RUSYA VE DAĞLIK KARABAĞ

 SSCB’nin dağılması ile çift kutuplu dünyadan ABD hegemonyasının hâkim olduğu yeni bir dönem başlamıştır. 1990’ların ikinci yarısında ABD’nin eski SSCB coğrafyasını kendi yaşamsal çıkar alanı olarak tanımlamaya başladığı bir dönem olmuştur.[4] ABD, bölgesel çatışmaların Rusya etkinliğinin sürmesindeki önemli katkıyı bildiği için doğal olarak barış süreçleri ile yakından ilgilenmiştir. Rusya, ABD’nin hem bölgeye hem de Azerbaycan enerji kaynaklarına olan ilgisinden dolayı Ermenistan ile olan ilişkilerini daha da pekiştirerek 1997’de dostluk, iş birliği ve karşılıklı yardım antlaşmasını imzalamış ve ilişkilerini daha da pekiştirmiştir. 1994’ten sonraki süreçte Azerbaycan-Rusya ilişkilerinde; Karabağ, petrol, Hazar’ın statüsü ve Çeçenistan gibi konular sebebiyle bazı etkileşimler yaşanmış olsa da 1998 yılından itibaren Rusya ile ilişkiler ekonomik ve sosyal alanda tam hızla ama eşit iki devlet hukuku boyutuyla yürütülmüştür. Aliyev’in politikaları sonuç vermiş ve Rusya artık Azerbaycan’a yönelik “arka bahçemiz” anlayışından vazgeçerek “eşit hukuklu iki devlet” anlayışına geçiş yapmıştır.[5] Rusya’da Putin’in iktidara gelişiyle Azerbaycan-Rusya ilişkileri için yeni bir döneme girmiş ve ilişkiler daha rasyonel ve pragmatik bir çizgide gitmeye başlamıştır.

Bağımsızlığını kazandığı günden itibaren günümüze kadar devam eden dış politika ekseni İlham Aliyev dönemi’ndeki Azerbeycan dış politikasında, komşu ülkeler ile karşılıklı anlaşma ve iş birliği esas alınarak Batı ve NATO ülkeleriyle yakın iş birliğinde kalınmaya çalışılmıştır.
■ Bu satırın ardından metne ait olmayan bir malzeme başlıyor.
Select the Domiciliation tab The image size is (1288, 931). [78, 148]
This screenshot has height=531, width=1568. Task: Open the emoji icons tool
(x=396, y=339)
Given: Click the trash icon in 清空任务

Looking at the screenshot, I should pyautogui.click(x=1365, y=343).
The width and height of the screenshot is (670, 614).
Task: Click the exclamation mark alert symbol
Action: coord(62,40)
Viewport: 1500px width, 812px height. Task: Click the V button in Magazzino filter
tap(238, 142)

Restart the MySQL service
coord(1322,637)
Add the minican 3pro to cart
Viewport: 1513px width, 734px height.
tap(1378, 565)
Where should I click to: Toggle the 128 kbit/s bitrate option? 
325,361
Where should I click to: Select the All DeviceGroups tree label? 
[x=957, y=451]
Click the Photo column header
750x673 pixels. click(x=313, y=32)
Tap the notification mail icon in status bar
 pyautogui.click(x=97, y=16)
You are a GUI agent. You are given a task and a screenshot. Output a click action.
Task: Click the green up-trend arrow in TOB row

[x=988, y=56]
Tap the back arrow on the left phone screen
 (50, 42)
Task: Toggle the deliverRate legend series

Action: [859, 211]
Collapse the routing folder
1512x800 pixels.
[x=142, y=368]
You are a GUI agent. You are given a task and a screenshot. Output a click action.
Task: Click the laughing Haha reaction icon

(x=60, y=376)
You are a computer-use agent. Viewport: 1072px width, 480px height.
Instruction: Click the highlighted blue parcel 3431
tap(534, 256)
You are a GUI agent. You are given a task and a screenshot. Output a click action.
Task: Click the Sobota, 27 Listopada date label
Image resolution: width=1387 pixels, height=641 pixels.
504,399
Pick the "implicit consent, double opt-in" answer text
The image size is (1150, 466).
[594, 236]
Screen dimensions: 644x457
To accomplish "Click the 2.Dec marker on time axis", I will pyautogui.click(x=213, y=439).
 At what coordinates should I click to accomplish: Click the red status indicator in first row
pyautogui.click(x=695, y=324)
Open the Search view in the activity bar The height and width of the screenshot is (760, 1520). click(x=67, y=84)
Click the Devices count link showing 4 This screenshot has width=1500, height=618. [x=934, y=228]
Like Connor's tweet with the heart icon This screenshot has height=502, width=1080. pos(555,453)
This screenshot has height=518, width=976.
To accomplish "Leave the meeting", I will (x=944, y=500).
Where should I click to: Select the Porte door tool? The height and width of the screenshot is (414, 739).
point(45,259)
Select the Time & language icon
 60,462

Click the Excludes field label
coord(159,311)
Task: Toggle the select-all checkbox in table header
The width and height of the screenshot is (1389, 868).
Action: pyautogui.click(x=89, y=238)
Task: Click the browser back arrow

Ayrıca klasik aktörlerin yanında son dönemde İslam ülkeleri ile Çin, Japonya ve Güney Kore gibi Uzak Doğu ülkeleri de dahil edilmiştir.[6] Bu dönemde Azerbaycan’ın Batıyı hedefleyen dış politikası ve NATO ile ilişkileri ve bunun yanında Orta Asya’da yaşanan gelişmeler Rusya’da kaygı yaratmıştır. Böylece Rusya’nın Ermenistan’a olan destekleri her geçen gün daha çok artmıştır. Ancak 2000 yılların başında göreve gelen Vladimir Putin, dünya siyasetinin tüm aktörleriyle iş birliğine yönelmiş, bu çerçevede Azerbaycan ile de ilişkilerini gün geçtikçe geliştirmeye çalışmıştır. Putin’in 9-11 Ocak 2001 tarihleri arasında gerçekleştirdiği Azerbaycan ziyaretinde “Hazar’da İşbirliği Ortak Bildirisi” ve bakü Deklarasyonu’mun da aralarında yer aldığı çeşitli antlaşmalar imzalanmıştır.[7]  Rusya ve Azerbaycan Bakü Deklarasyonu’nda, BM’nin uluslararası sorunlarda ve çok kutuplu dünyada barış ve güvenliğin sağlanmasındaki rolünün güçlendirilmesine yardım edeceklerini vurgulamışlardır. Ayrıca taraflar, Kafkasya’daki barışın tesis adına devletlerin toprak bütünlüğünü, uluslararası sınırların dokunulmazlığını savundukların belirtmişlerdir. Bu gelişme ile Rusya’nın Karabağ sorunundaki Ermenistan’ı destekleyen tutumu hatırlandığında büyük önem arz etmektedir.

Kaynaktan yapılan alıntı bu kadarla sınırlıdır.